==== Supplied records ====
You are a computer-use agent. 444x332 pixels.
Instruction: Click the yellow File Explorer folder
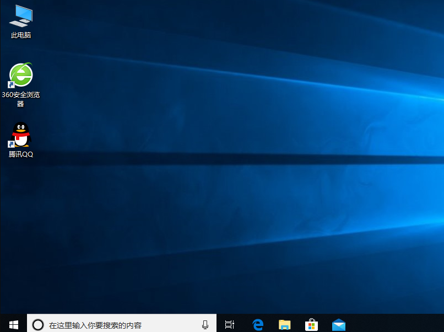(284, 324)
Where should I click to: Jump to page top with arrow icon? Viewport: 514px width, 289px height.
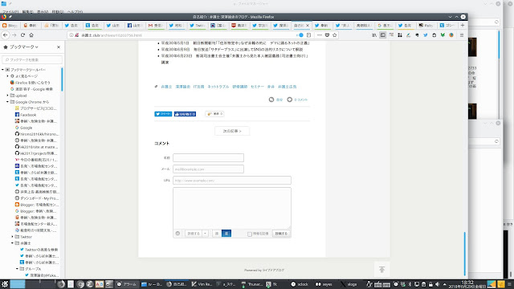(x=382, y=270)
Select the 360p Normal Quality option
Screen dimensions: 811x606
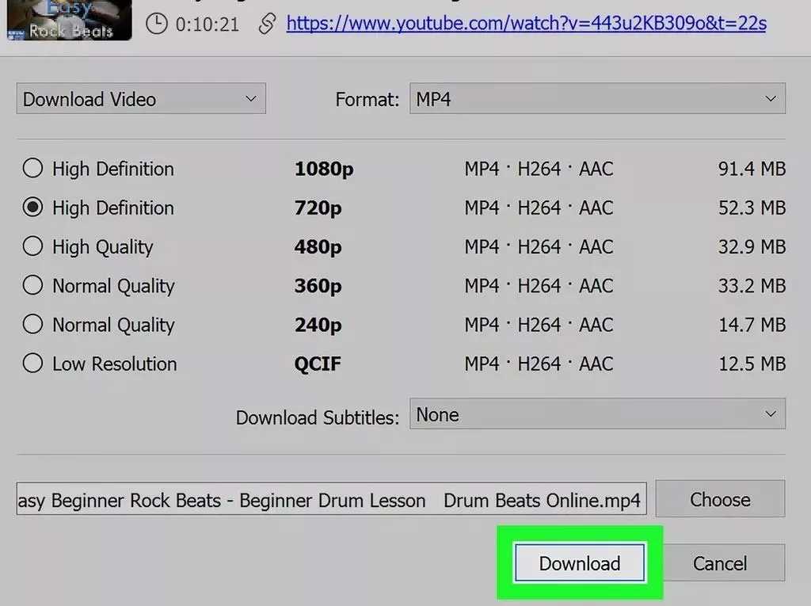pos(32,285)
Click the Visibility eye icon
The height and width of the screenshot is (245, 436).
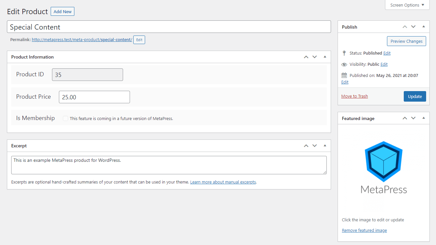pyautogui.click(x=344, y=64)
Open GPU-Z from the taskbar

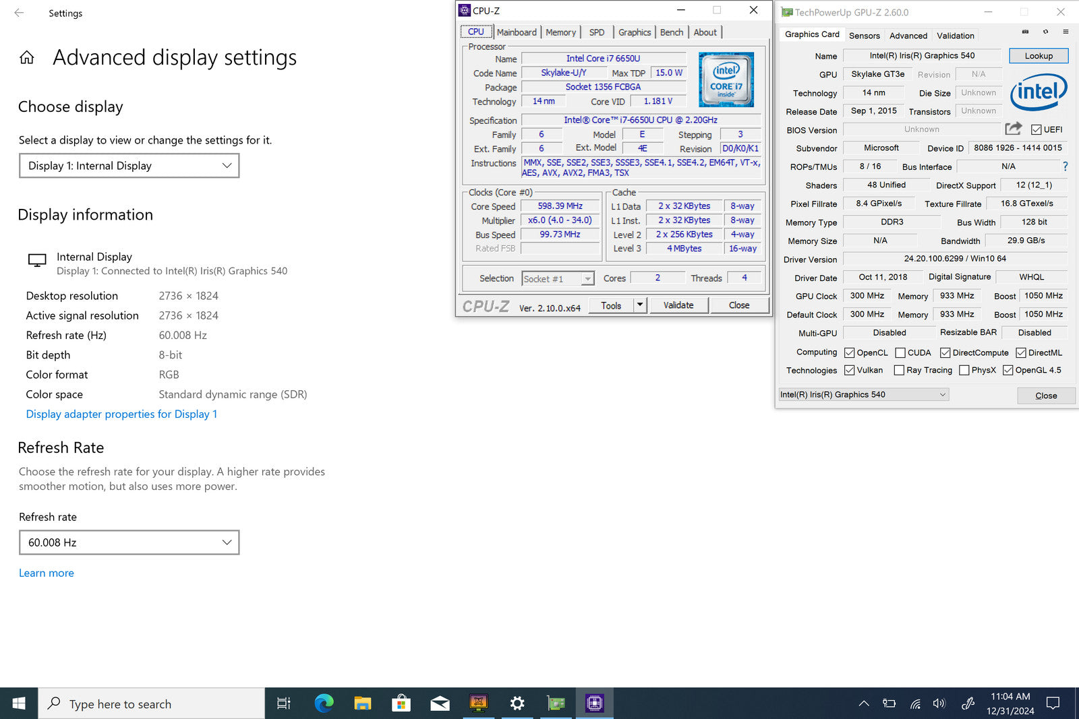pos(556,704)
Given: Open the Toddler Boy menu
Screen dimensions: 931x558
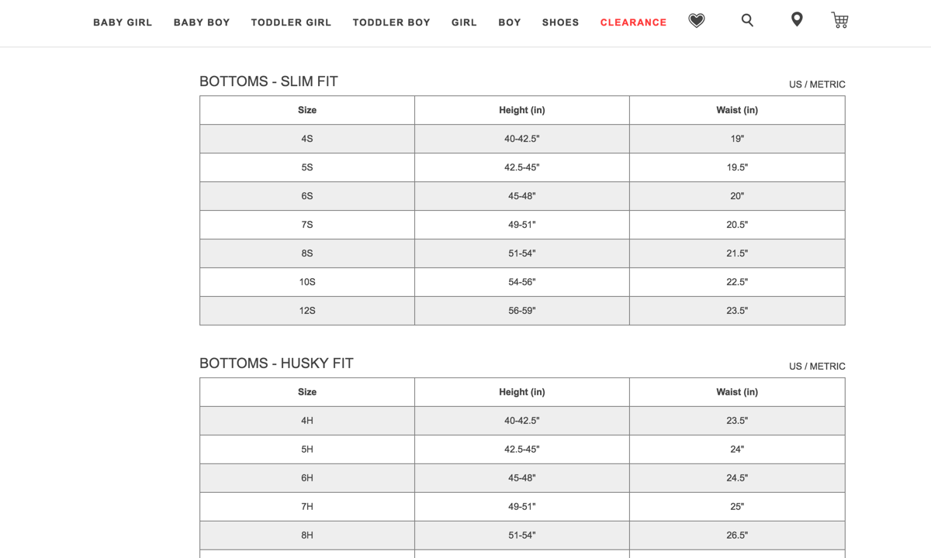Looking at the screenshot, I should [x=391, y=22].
====
- Instruction: Count the lines in the items above that contain the string "width", treating uppercase and lowercase as different, and reply with the number only.

- Correct output: 2